## Records supplied
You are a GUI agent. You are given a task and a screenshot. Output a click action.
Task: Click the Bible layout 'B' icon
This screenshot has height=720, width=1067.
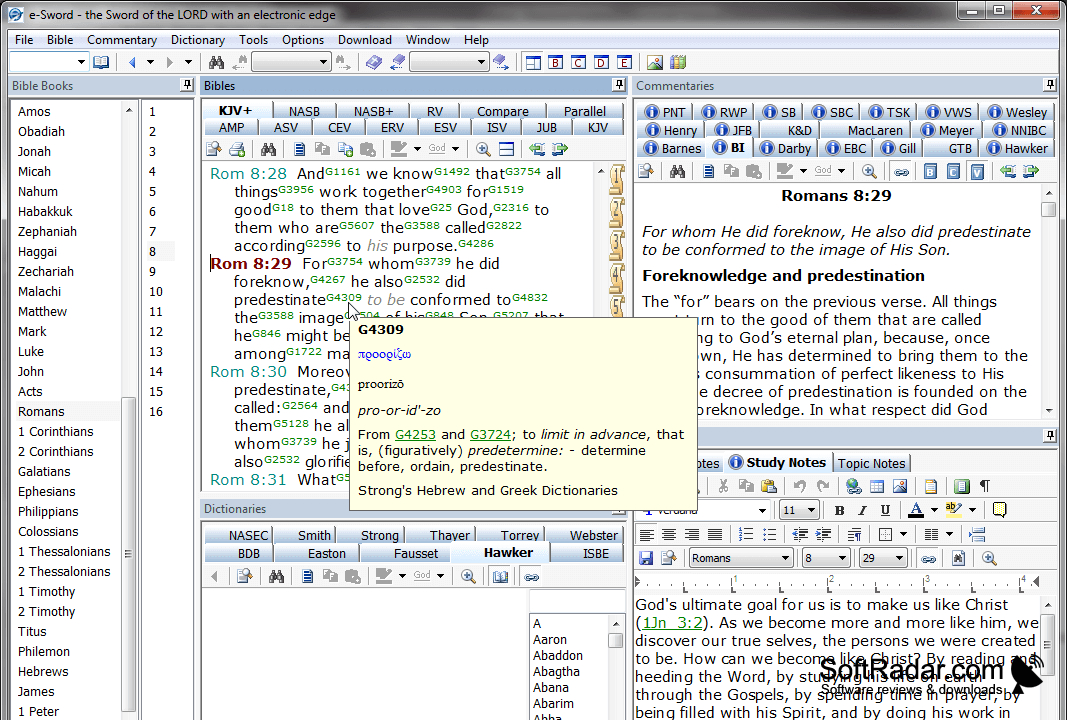556,63
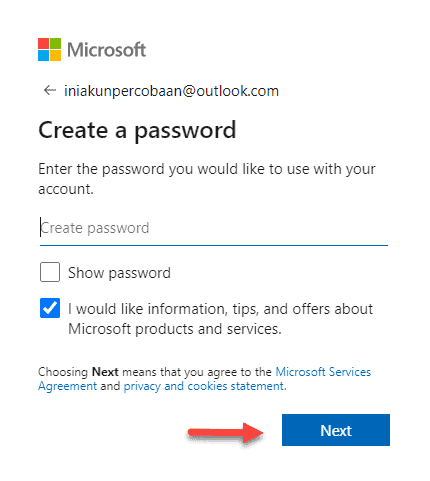Click the blue Next button
The width and height of the screenshot is (430, 481).
336,430
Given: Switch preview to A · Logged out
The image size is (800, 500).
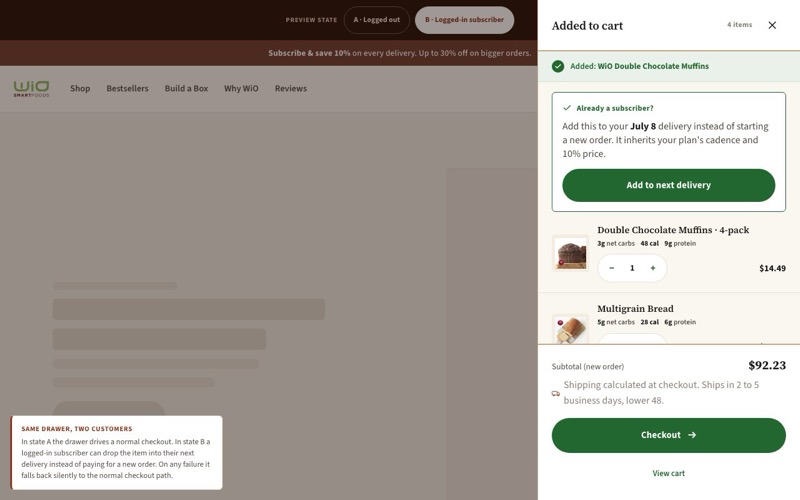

## Problem description
Omit every image. Quote each record exactly.

## Problem solution
You are a GUI agent. You are given a task and a screenshot. Output a click action.
Task: Click the Bible layout 'B' icon
This screenshot has height=720, width=1067.
556,63
Click the blue Next button
The width and height of the screenshot is (430, 481).
336,430
Given: Switch preview to A · Logged out
The image size is (800, 500).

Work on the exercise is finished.